Last year, scientists found one of these giant carp beyond an electric barrier that was supposed to keep them out of Lake Michigan. That made a lot of people nervous.
Attorneys general from Michigan and four other states filed a lawsuit. They wanted to close some of the locks in a shipping canal between Chicago and Lake Michigan to try to keep carp out of the Lake. That request was denied and it has been tied up in the courts ever since.
The people who use the Chicago shipping canal are very much against closing the locks.
Lynn Muench is with the American Waterways Operators. It’s a trade group for the barge and tugboat industry.
“It would impact our industry by over 20 companies being impacted and potentially putting some of them out of business.”
Muench says she’s hoping the Great Lakes states will drop their lawsuit.
On the other side are environmentalists who say something needs to be done soon.
Joel Brammeier is president and CEO of the advocacy group Alliance for the Great Lakes. What’s the latest science on how close the carp are to Lake Michigan?
(interview is being transcribed – please check back)
JB: You know, unfortunately, live carp have already been found in the waters of the Great Lakes. There was an individual live carp found over the summer on the southeast side of Chicago on a river that drains into Lake Michigan. That’s the bad news. We know that these fish are actually in the Chicago waterway. The less bad news is the reproducing populations of these fish are still miles below where the electrical barriers are located, outside the city of Chicago. So the reproducing front of these fish is perhaps 70-100 miles from Lake Michigan. Don’t draw too much comfort from that, because these fish move fast, they’re unpredictable, and they can advance tens of miles in a year.

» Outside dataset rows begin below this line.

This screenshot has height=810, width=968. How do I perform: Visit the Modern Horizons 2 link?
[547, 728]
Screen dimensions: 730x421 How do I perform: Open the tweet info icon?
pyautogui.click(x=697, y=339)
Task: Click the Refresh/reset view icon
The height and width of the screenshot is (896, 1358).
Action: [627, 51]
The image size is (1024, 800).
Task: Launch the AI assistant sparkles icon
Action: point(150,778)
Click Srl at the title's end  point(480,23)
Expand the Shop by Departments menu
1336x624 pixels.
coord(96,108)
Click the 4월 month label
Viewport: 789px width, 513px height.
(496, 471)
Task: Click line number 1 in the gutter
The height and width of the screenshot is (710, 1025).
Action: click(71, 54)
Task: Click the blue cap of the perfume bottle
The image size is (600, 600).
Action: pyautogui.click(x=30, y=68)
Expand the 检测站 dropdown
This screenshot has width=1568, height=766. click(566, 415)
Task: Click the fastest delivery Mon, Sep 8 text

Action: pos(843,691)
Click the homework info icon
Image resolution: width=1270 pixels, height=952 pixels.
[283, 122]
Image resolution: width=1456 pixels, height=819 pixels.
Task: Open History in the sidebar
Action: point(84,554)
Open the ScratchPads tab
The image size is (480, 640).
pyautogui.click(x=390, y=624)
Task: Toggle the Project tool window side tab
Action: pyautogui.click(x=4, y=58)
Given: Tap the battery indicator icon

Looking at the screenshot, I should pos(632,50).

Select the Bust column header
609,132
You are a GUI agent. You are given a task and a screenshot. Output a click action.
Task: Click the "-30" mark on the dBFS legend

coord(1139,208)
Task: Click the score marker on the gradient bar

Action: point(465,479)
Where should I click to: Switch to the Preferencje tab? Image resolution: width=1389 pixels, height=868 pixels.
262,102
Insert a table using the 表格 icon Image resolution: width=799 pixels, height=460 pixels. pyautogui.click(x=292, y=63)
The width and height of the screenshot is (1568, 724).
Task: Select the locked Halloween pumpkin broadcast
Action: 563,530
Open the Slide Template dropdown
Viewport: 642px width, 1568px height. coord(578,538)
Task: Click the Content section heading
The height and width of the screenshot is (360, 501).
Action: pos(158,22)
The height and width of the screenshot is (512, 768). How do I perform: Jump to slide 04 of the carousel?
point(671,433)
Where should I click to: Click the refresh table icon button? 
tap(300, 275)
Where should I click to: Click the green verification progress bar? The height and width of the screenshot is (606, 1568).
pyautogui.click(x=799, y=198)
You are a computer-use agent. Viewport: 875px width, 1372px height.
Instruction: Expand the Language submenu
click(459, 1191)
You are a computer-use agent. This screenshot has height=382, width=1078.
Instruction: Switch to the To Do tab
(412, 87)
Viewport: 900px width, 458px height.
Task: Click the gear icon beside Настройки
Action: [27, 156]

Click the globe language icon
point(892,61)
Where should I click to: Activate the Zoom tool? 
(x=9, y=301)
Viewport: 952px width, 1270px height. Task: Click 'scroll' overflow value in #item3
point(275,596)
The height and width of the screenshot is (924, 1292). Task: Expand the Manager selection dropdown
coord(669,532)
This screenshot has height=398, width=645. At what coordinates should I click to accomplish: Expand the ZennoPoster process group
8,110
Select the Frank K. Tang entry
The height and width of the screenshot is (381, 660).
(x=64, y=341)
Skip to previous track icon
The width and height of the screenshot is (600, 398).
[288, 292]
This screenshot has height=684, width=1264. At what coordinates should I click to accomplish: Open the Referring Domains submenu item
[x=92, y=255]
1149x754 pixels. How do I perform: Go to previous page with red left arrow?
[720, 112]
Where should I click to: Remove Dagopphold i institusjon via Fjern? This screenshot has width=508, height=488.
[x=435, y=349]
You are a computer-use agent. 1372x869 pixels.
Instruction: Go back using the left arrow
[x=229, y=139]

RW: So what do you think about this solution that the states are pushing – closing the locks – will that work?
JB: Well, I think just like all the other tools we’ve got, nets and electric shocks and poisons, locks will be used as a management tool to buy some time to stop these fish from invading Lake Michigan and the rest of the Great Lakes. They’re not a silver bullet, they’re not an overnight solution, and we’ve got to avoid thinking of them that way. We’re not going to keep those locks closed permanently, they’re not designed to do that and frankly they probably wouldn’t solve the problem on their own. We really need to stay focused on a permanent solution, and that’s breaking the connection between the Great Lakes and the Mississippi River once and for all. That idea that sounded radical two years ago has quickly elevated to the realm of reality now that carp have been found actually in the waters of Lake Michigan.
RW: When you talk about cutting the Mississippi River off from Lake Michigan, what do you mean by that?
JB: It means that we make a break, and at that break water no longer flows between those two systems. We’re confident that the kind of economy and quality of life that this waterway supports can actually grow even after a separation occurs.
RW: Joel Brammeier is the president and CEO of the Alliance for the Great Lakes. Thank you so much for your time!
JB: No problem, Rebecca. Take care.
RW: At the moment, the Army Corps of Engineers is in the middle of a study to try to figure out how to keep carp out of Lake Michigan. But the Corps says that study won’t be done until the year 2015. That’s not fast enough for some Great Lakes cities and states. They’ve raised their own money to do their own study, and they say that’ll be done by the end of this year.
That’s the Environment Report. I’m Rebecca Williams.